Memory failure: CE error on CPU#0Channel#1_DIMM#1 (channel:1 slot:1 page:0x0 offset:0x0 grain:8 syndrom

Note: I am a system engineer, and I am not familiar with hardware servers, so I cannot directly locate the damaged memory location. Generally speaking, the server memory failure is displayed on the server panel, but the server panel is not displayed in this article, and the memory is damaged. The location information is also displayed when the server inadvertently pops up when I replace the memory one by one. Before that, the server restarted six times, and no important information was displayed. The normal server panel is displayed as shown below:

 

Description of the phenomenon :

During the system inspection, it was found that there were a large number of memory error messages in the dmesg log:

Error message:

[ 9.238875] EDAC MC0: 6 CE error on CPU#0Channel#1_DIMM#1 (channel:1 slot:1 page:0x0 offset:0x0 grain:8 syndrome:0x0)

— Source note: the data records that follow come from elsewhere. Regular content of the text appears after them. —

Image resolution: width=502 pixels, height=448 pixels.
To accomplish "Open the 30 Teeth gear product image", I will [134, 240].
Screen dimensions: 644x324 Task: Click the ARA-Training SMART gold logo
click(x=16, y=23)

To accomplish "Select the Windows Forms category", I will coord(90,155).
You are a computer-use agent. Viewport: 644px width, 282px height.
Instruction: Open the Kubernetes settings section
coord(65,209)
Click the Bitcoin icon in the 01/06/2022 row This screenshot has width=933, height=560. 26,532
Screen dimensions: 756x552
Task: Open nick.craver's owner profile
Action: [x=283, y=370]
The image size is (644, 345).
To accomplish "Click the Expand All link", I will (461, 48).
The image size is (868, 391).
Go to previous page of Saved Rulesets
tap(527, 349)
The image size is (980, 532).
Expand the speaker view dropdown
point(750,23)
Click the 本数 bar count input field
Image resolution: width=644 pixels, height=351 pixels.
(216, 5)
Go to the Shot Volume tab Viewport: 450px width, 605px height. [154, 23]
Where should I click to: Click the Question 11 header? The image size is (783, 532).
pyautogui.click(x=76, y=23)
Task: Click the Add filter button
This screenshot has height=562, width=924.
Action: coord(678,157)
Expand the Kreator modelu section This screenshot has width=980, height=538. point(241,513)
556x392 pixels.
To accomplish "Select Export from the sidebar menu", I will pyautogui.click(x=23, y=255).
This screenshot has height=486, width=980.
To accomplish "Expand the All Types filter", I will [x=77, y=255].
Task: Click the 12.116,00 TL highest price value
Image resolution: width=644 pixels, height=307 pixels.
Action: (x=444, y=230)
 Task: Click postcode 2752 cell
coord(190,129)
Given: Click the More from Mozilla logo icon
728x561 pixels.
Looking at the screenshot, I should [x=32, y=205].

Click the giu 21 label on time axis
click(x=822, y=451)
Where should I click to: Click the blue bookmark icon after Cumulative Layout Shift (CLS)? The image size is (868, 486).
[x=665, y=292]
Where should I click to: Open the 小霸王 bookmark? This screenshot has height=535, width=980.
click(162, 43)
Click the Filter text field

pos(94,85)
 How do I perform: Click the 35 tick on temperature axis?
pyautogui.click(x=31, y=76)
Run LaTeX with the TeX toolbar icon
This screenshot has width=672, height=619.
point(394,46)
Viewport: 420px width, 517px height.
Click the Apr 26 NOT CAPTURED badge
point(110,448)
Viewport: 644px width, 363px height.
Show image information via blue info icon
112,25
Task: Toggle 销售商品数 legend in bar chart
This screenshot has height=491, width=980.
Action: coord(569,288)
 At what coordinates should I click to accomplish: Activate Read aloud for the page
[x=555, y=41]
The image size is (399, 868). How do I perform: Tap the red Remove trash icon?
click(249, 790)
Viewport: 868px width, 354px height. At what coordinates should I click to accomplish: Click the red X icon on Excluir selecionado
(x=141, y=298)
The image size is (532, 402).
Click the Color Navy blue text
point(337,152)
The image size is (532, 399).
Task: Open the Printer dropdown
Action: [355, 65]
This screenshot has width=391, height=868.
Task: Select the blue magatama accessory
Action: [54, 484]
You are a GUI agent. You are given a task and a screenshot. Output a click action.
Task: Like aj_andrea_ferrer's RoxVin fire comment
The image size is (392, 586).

Log information split description :

EDAC is error detection and correction (error detection and correction), which is an internal mechanism of the Linux system. MC is memory controller (memory controller). CE stands for correctable error, which is a correctable error in ECC memory, and relatively UE (uncorrectable error).

Symptoms:

The server starts normally, and the user login page can be displayed, but after about ten seconds, the server will automatically generate a crash log, and then a black screen.

 

Troubleshooting process:

1. During the restart process of the server, the faulty memory location (the 5th memory slot of CPU No. 1) is reported.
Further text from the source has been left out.